Edmonds, a converted linebacker, is still the most athletic of the bunch even though he's been there just 10 days. He can run, has excellent hands, and is a willing blocker. It would seem to be a tremendous gamble to keep him as one of the three. But what about one of four? And can you afford four untried tight ends? **

OFFENSIVE LINE: C Rich Braham, LG Matt O'Dwyer, RG Mike Goff, LT Richmond Webb, RT Willie Anderson.**

Returning backups: C Brock Gutierrez, G Scott Rehberg, T John Jackson, G-T Victor Leyva, G-T Jamain Stephens.

Lock rookie: LT Levi Jones.

Emerging rookie: G Thatcher Szalay.

New in the mix: C Ray Redziniak, T Justin Bland.

Jones and Szalay have made this thing a traffic jam. Jones, of course, makes it, and Szalay, a rookie free-agent from Montana, is giving it a good go. They think the 6-4, 303-pounder could eventually be a center.

"He looks to be a versatile guy with anchorability," Lippincott said. "We had to go through a lot of teams to get him. He was coveted by a lot of the league."

Jackson, 37, figures to have another week before he makes his practice debut in an effort to make his 15th roster as he recovers from an angiogram.

Jones didn't disappoint Saturday.

"He showed he can get to that second level in the running game," Tobin said. **

RUNNING BACKS: RB Corey Dillon, FB Lorenzo Neal.**

Returning backups: RB Brandon Bennett, RB Curtis Keaton, Rudi Johnson, FB Nick Williams.

Rookies: FB Jason Murray, FB Harold Jackson.

Last year, the Bengals kept just one fullback because Williams ripped up his knee and that allowed them to keep four running backs.
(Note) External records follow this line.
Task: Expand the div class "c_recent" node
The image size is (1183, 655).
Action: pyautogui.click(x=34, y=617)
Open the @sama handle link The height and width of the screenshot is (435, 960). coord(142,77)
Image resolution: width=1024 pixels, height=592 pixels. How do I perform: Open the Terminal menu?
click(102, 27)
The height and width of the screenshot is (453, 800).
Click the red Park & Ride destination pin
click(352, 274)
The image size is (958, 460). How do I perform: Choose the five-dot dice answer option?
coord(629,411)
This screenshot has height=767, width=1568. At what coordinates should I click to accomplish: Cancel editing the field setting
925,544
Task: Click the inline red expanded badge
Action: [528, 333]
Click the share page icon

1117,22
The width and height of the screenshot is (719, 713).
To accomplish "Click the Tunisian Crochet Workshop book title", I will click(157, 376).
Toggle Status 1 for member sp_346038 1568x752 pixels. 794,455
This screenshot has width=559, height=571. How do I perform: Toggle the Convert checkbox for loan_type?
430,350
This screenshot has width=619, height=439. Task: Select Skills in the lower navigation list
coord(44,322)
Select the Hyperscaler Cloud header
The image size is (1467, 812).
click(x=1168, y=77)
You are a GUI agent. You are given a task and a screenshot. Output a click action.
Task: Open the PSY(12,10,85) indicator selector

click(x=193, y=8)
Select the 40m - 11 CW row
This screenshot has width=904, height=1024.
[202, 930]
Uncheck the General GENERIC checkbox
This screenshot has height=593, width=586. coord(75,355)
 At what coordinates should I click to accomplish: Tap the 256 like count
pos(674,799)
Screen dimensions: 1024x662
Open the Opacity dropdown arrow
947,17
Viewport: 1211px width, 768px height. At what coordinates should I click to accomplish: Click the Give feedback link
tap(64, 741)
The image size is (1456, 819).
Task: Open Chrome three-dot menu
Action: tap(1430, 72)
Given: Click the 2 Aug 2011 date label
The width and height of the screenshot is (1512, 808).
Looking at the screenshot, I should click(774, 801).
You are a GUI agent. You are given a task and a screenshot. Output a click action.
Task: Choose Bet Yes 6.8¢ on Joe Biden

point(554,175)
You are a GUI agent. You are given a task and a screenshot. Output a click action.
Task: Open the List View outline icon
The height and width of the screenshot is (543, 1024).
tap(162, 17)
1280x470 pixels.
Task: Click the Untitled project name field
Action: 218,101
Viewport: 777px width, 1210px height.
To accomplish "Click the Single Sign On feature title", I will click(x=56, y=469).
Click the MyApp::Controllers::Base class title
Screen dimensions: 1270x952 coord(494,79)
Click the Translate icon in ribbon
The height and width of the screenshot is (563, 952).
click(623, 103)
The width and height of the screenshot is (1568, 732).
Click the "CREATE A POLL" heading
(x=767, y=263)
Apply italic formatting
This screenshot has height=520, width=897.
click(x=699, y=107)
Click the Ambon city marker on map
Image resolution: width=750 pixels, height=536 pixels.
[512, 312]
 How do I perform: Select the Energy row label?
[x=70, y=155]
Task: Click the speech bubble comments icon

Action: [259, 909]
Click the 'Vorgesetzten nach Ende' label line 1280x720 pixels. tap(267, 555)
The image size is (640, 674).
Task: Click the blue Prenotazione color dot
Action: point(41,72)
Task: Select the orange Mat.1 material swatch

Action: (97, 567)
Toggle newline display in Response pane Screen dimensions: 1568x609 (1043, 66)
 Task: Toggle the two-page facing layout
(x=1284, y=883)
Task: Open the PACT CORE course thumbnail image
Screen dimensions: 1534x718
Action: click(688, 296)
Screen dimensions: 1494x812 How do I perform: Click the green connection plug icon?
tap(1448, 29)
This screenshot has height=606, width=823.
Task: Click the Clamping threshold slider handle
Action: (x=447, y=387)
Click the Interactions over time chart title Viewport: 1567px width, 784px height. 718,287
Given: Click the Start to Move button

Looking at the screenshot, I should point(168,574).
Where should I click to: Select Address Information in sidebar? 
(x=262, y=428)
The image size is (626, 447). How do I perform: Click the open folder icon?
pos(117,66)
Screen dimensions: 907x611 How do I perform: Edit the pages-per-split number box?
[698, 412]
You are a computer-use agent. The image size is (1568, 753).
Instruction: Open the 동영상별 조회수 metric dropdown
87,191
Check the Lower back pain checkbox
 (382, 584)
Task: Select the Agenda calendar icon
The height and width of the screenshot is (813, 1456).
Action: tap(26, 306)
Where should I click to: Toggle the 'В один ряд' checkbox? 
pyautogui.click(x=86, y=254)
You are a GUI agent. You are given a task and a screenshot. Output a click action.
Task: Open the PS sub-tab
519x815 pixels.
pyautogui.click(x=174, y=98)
But Williams is back and even though he has played virtually no tight end this camp, he figures into the equation there as the H-Back. So it looks to be a joust between Keaton's third-year speed and Johnson's second-year power.

They both showed why the Bengals like them Saturday. While Keaton scooted for 24 yards on five carries, Johnson bulled for 29 yards on six carries. Keaton had just an average year as a kick returner last season and it could come down to the fact that Dillon and Johnson look to be the only guys who can consistently carry 20 times a game. Or Keaton's speeed could carry him in the pre-season games.

"Our other guys showed they're more than other guys," Tobin said. "Keaton gives you that quickness that few linebackers can match on the perimeter and you don't knock Rudi off his feet by just hitting one of his legs. He's a strong runner and he's got good vision. We may be a little heavy there, but it's heavy with talent." **

WIDE RECEIVERS: Peter Warrick, T.J. Houshmandzadeh.**

Returning backups: Chad Johnson, Ron Dugans, Danny Farmer.

Free-agent lock: Michael Westbrook.

Rookies on the grind: Khori Ivy, Michael Slater, Chris Archie, Kwazeon Leverette, Darcey Levy.

The first six are it and the other guys are playing for a practice squad spot with the leading candidate NFL Europe star Ivy.

The big question is trying to compensate for Westbrook's speed and experience while he rehabs his broken left wrist. The leader at the turn is Houshmandzadeh

Last year, the big question was if keeping six was a good idea. After the five guys who played here last season came up with at least 98 yards or a touchdown in the last two games, it's no longer an issue.


Returning No. 3: Akili Smith

Vegas favorite: Gus Frerotte

Brady-in-waiting: Scott Covington.

Kitna isn't going to go away. Yes, Frerotte has the better arm and the better pocket presence when stepping up to throw. But Kitna has a knack for moving the ball. He also has a knack for throwing killer interceptions and he'll have to stay away from those starting Friday.

KICKERS: K Neil Rackers, P Nick Harris.

Drafted competition: K-P Travis Dorsch.

Sudden thought after Rackers and Dorsch each missed field goals Saturday: They have two punters in Harris and Dorsch and a kick-off guy in Rackers or Dorsch, but no field- goal kicker. For the moment, the Bengals disagree and think Rackers or Dorsch can do the job.

"Both guys have what scouts are looking for," Tobin said. "I think it's too early to be alarmed. I don't think anybody is going to disagree that they need to be more consistent, but there is no question that the talent is there."